Eu acho que a base nacional representa um grande passo para o Brasil. Ela define expectativas para todos os alunos brasileiros, de todos os estados, municípios, de todas as escolas. Isso é uma obrigação do Estado, está na Lei de Diretrizes e Bases (LDB), mas nunca existiu antes. Então é um grande passo para melhorar a qualidade da educação no país, mas é preciso um esforço sério dos governos federal, estadual e municipais para a implementação na base.
Alguns pesquisadores, inclusive nos Estados Unidos, são contra uma espécie de currículo nacional e afirmam que seria ingenuidade acreditar que um documento vai transformar a educação diante de tantos outros problemas que precisam ser superados, como a estrutura deficiente das escolas e a baixa remuneração dos professores. Como o senhor vê isso?
É verdade, as escolas brasileiras têm muitos problemas fundamentais. Mas a base dá condições de enfrentar esses problemas porque a implementação precisa estar combinada com melhorias da formação profissional dos professores, da estrutura e dos livros didáticos.

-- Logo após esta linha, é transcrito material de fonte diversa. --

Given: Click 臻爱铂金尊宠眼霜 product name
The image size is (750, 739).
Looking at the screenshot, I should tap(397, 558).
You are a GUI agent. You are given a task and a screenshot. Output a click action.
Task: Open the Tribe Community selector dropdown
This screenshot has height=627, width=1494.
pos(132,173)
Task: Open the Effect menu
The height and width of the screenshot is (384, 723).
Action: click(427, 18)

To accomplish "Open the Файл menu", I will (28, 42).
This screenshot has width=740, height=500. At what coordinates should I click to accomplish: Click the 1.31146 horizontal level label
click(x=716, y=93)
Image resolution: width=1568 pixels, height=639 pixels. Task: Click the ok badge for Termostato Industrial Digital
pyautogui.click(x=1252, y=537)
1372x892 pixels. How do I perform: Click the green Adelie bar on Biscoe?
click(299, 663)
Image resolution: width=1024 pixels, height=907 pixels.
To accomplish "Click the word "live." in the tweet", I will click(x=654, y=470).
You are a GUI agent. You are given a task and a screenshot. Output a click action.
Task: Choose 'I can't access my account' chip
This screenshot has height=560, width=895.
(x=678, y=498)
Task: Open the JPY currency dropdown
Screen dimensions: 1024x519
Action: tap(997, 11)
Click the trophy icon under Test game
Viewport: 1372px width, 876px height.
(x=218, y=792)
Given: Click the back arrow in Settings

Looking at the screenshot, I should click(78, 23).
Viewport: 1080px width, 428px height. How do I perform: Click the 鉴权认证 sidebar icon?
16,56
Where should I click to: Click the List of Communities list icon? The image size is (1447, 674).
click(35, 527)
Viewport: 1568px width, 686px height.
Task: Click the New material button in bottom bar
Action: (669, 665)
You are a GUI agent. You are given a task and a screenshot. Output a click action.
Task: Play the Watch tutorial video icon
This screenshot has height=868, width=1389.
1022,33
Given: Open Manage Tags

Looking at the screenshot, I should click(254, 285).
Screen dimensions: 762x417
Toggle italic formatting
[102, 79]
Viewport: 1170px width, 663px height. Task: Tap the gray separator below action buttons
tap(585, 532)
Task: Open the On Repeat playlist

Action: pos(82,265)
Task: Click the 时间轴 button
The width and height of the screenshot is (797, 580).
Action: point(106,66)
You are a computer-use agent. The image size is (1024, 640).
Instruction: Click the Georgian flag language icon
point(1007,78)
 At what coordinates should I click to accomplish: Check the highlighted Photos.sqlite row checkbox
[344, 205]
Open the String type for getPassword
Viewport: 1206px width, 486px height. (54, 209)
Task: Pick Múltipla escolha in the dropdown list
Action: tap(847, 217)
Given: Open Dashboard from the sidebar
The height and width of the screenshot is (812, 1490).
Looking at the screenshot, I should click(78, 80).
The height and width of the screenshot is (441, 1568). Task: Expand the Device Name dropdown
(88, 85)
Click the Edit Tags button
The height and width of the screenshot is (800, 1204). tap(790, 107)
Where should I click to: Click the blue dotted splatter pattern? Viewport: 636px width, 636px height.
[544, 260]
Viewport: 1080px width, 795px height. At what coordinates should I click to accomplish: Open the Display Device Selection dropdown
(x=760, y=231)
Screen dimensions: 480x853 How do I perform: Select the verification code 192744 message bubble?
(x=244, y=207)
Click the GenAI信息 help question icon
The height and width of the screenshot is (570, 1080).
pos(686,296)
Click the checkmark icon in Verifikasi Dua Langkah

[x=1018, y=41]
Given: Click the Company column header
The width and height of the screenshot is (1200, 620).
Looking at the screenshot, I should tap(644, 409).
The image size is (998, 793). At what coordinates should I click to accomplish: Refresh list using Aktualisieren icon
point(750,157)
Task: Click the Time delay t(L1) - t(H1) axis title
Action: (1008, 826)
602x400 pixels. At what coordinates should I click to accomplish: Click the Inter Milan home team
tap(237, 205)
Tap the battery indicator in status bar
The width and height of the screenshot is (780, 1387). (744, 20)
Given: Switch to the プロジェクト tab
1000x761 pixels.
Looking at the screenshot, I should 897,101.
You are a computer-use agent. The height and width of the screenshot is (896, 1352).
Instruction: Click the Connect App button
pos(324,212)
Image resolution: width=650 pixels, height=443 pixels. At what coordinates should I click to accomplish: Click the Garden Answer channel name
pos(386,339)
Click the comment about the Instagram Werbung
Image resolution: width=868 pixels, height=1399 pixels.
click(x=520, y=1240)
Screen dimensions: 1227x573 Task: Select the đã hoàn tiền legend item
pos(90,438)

Mas esperar a solução de todos os problemas fundamentais do Brasil antes é esperar até o fim do mundo.
Como o senhor avalia a implementação da Common Core, o currículo nacional nos Estados Unidos. Tem problemas também?
Tem problemas políticos e técnicos. Do lado político, em alguns estados, como na Califórnia, está dando certo, mas é um processo de anos, não de uma mudança rápida. Nós adotamos em 2010 na Califórnia e, depois de oito anos, podemos dizer que está dando certo. Mas tem estados que nunca adotaram porque não gostam desse modelo. E tem ainda os que adotaram, mas o Common Core fracassou. É o caso de Nova York, onde não funcionou porque houve uma briga política entre o governo e sindicatos. Também tem problemas técnicos, ligados à implementação, de guardar o tempo necessário para implementar efetivamente o modelo. Por exemplo, a formação de professores leva anos, não se muda de um dia para outro. Em Nova York houve mudança no modelo de avaliação antes de se alterar a formação dos docentes. Os professores reclamaram que não entendiam o conteúdo da Common Core e já tinham de aplicar o novo modelo de avaliação. Na Califórnia, primeiro se alterou a formação, depois se pensou nas avaliações.
O governo brasileiro tem citado experiências de outros países, inclusive dos EUA, para defender um modelo flexível de Ensino Médio. O senhor pode explicar como funciona para os estudantes americanos?
Nos Estados Unidos temos um currículo bem definido para o Ensino Médio, que, em geral, é orientado para acesso à Educação Superior. Inclui inglês, línguas estrangeiras, ciências humanas, ciências naturais, matemática e artes. Esse currículo vale para todos os alunos e, para se graduar, o estudante precisa cumprir um número de 15, 20 cursos entre essas várias disciplinas. Para nós, isso significa flexibilidade, porque ele pode escolher dentro dessas disciplinas. Mas é uma base forte.
E esse modelo da reforma do Ensino Médio no Brasil. O senhor concorda?
O currículo nos EUA com múltiplas disciplinas oferece uma educação compreensiva, importante para todos os alunos, sejam americanos ou brasileiros. Mas uma flexibilidade muito prematura eu considero preocupante. A maioria dos alunos não sabe o que quer fazer no futuro quando ingressa no Ensino Médio e essa preparação para um mercado de trabalho incerto é complicada. Então, quebrar a rigidez do currículo é importante, mas no meu ver essa ideia de trilhas especializadas não dará certo.
O senhor demonstrou preocupação, em sua palestra, sobre o teto dos gastos. Esses recursos limitados para a educação podem comprometer a implementação da base?
Sim, o teto dos gastos é um obstáculo para a implementação. Recursos facilitam a mudança, com recursos se pode fazer coisas novas e melhorar a qualidade. A gente já enfrenta, aqui no Brasil e também nos Estados Unidos, uma briga política por mais verba para a educação, mas é preciso ter a compreensão que para mudar o sistema, para avançar, os recursos são fundamentais.